# Hid or Hps



## Daboss (Mar 3, 2006)

Im hesitating between a metal halide 400 watts or a 250watts Hps. im not sure which one is best but their is a huge price diference between the 2. Can anyone give me advice on which Hid to pick from or if i should by the Hps?


----------



## Mutt (Mar 3, 2006)

Well, thats a tough question. HPS gives you more lumens for your buck. but during veg. the MH gives you the right spectrum. If going through a full grow get the HPS. IMO. More bang for the buck. 
Try Insidesun.com. you'll find the HPS is cheaper for the bulb and ballast than an MH. With a 400W HPS you can get an MH conversion bulb that will get you through a full grow great.


----------



## Daboss (Mar 3, 2006)

alright thx hope my plants all like it cause my wallet is gonna take a hit.


----------



## Mutt (Mar 3, 2006)

If it sets you mind to ease here is a link for some really cheap hids.

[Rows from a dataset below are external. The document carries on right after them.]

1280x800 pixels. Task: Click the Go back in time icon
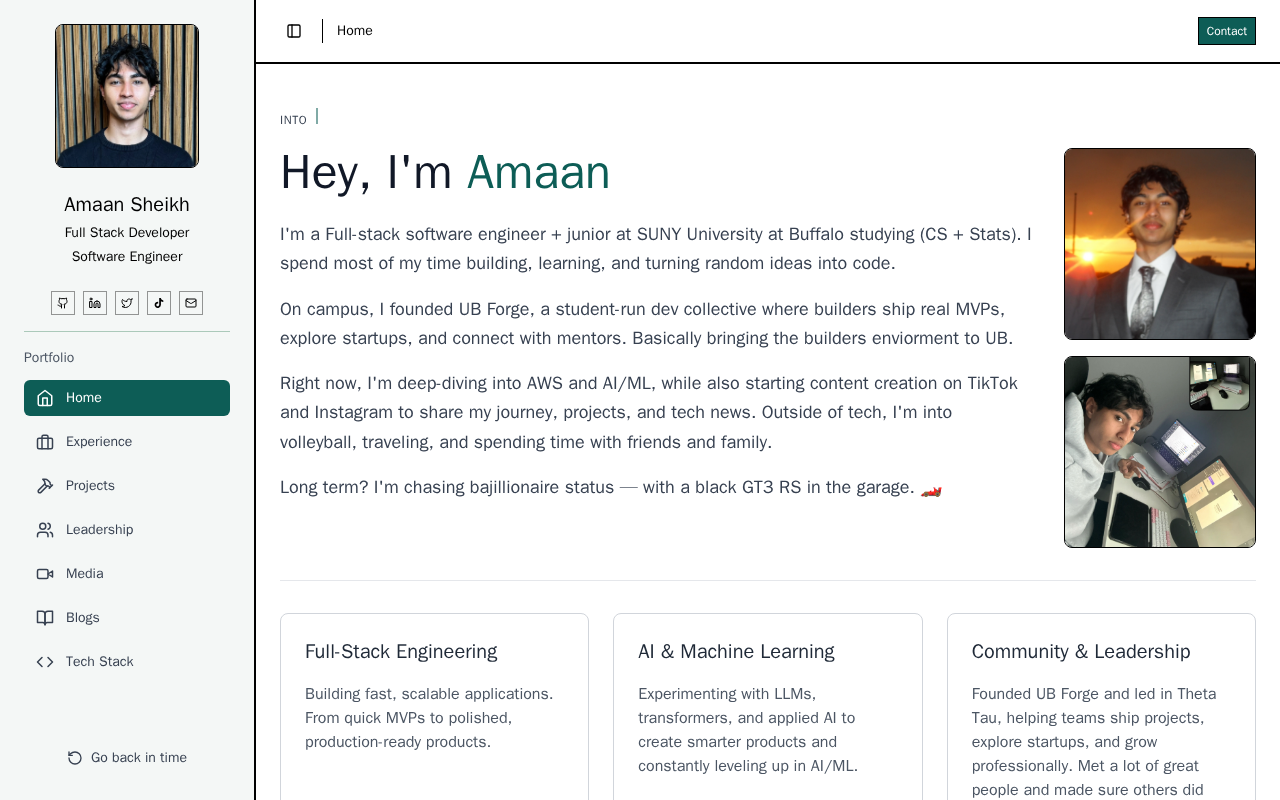(x=75, y=758)
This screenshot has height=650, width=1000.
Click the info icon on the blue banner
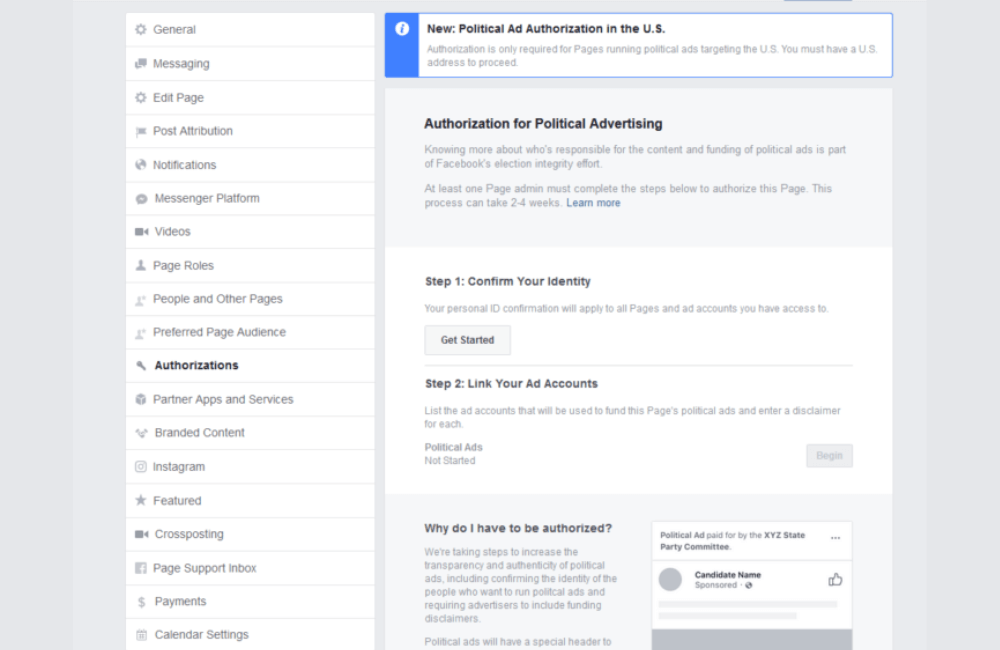point(400,27)
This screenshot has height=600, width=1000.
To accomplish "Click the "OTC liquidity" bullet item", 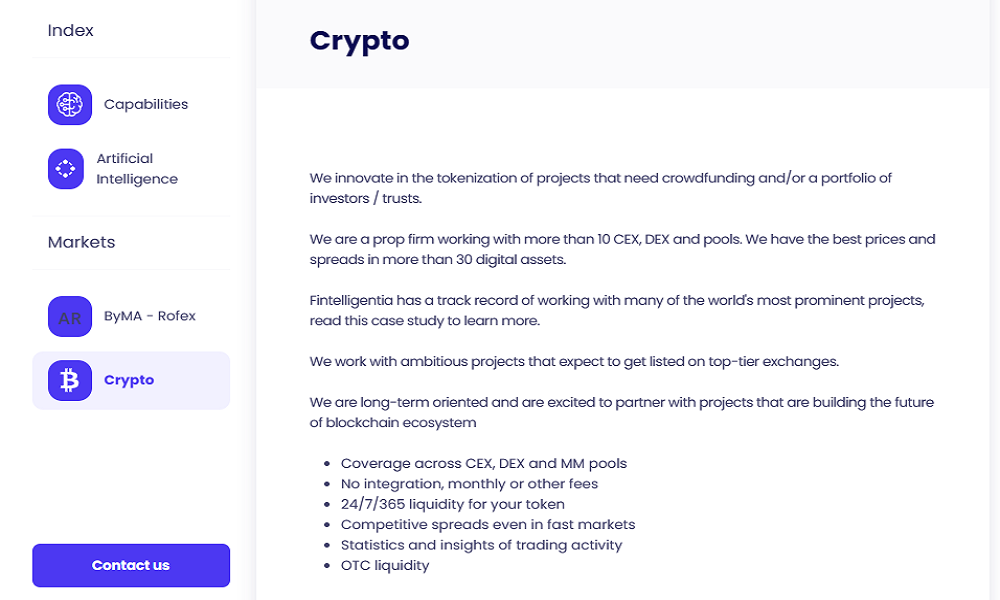I will click(x=385, y=565).
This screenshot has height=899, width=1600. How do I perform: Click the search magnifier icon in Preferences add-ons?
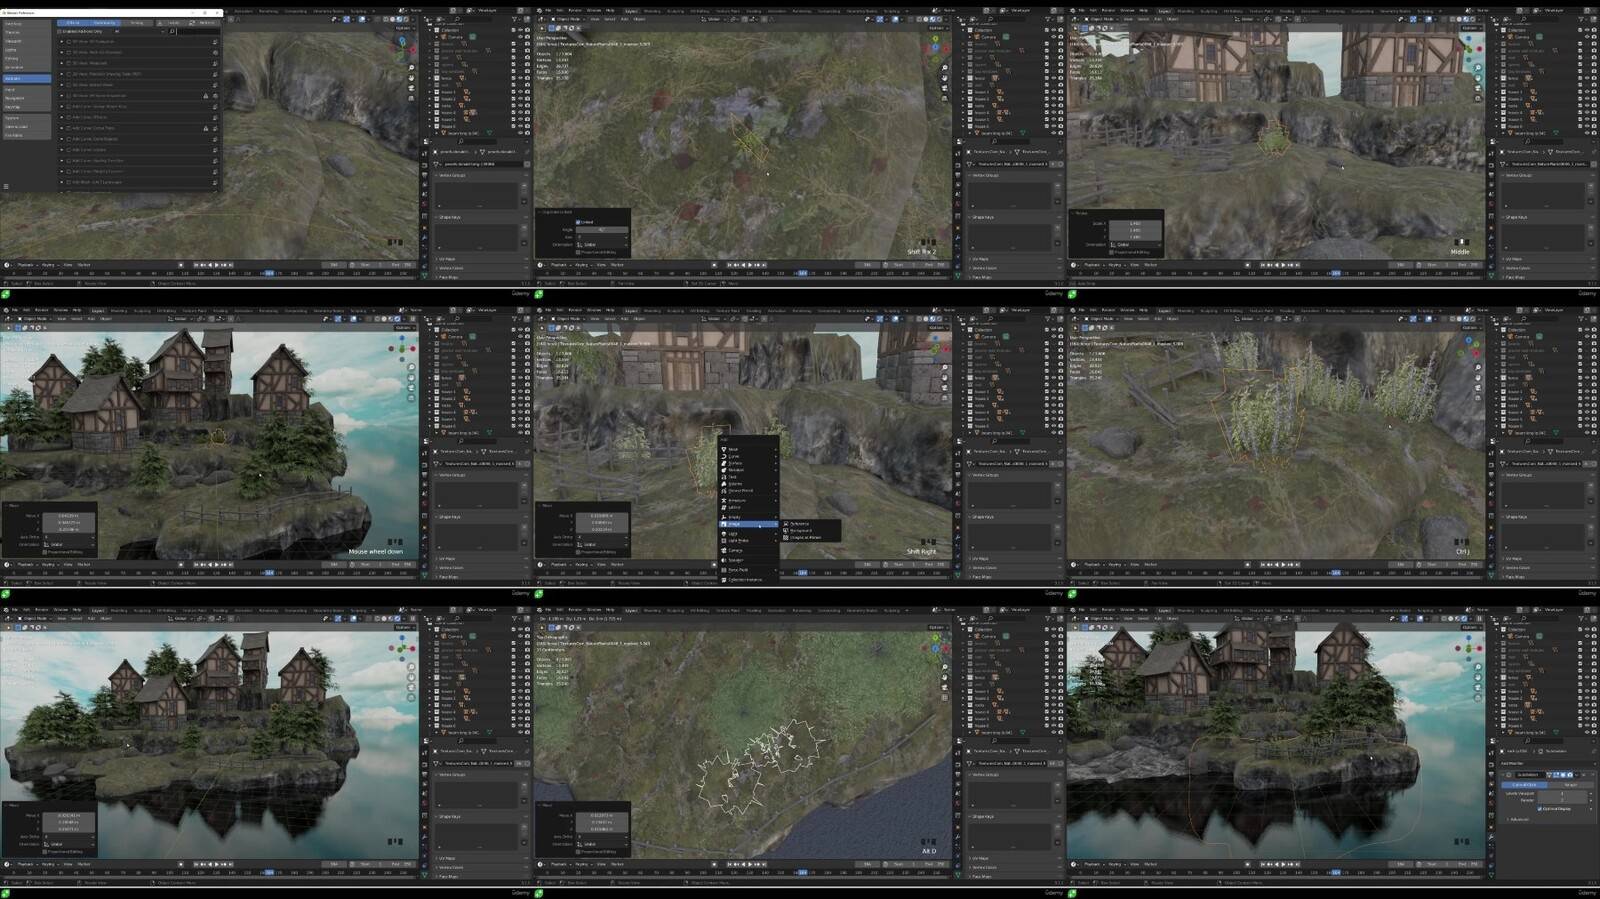pos(172,31)
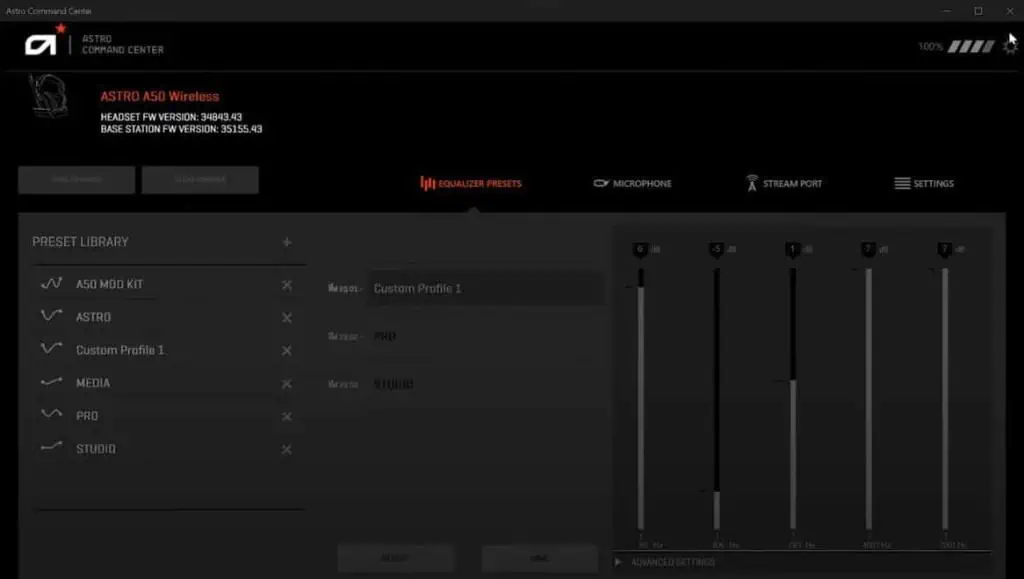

http://www.e-conolight.com/Product/EFamily.asp


----------



## Hick (Mar 4, 2006)

daboss...If you don't mind purchasing.."online", it really pays to shop around. I haven't checked any of those links, but you should find a 400 hps for 'under a hundred bucks'..remote ballist, socket fixture, hood 'n all.


----------



## Weeddog (Mar 4, 2006)

Mutt said:
			
		

> If it sets you mind to ease here is a link for some really cheap hids.
> 
> http://www.e-conolight.com/Product/EFamily.asp


They have ballast kits for a reasonable price.  If you can build your own fixture you can save some $$.


----------



## Mutt (Mar 4, 2006)

Weeddog said:
			
		

> They have ballast kits for a reasonable price. If you can build your own fixture you can save some $$.


 
Make sure you get the one that includes the igniter


----------



## Daboss (Mar 4, 2006)

im pretty sure ill buy online, ill just save up and hopefully ill get my money out of it.


----------



## Daboss (Mar 4, 2006)

thx for ur help guys i appreciate with it i wouldnt of been able to grow my beautifull plant, ill have pics out by tomorrow.


----------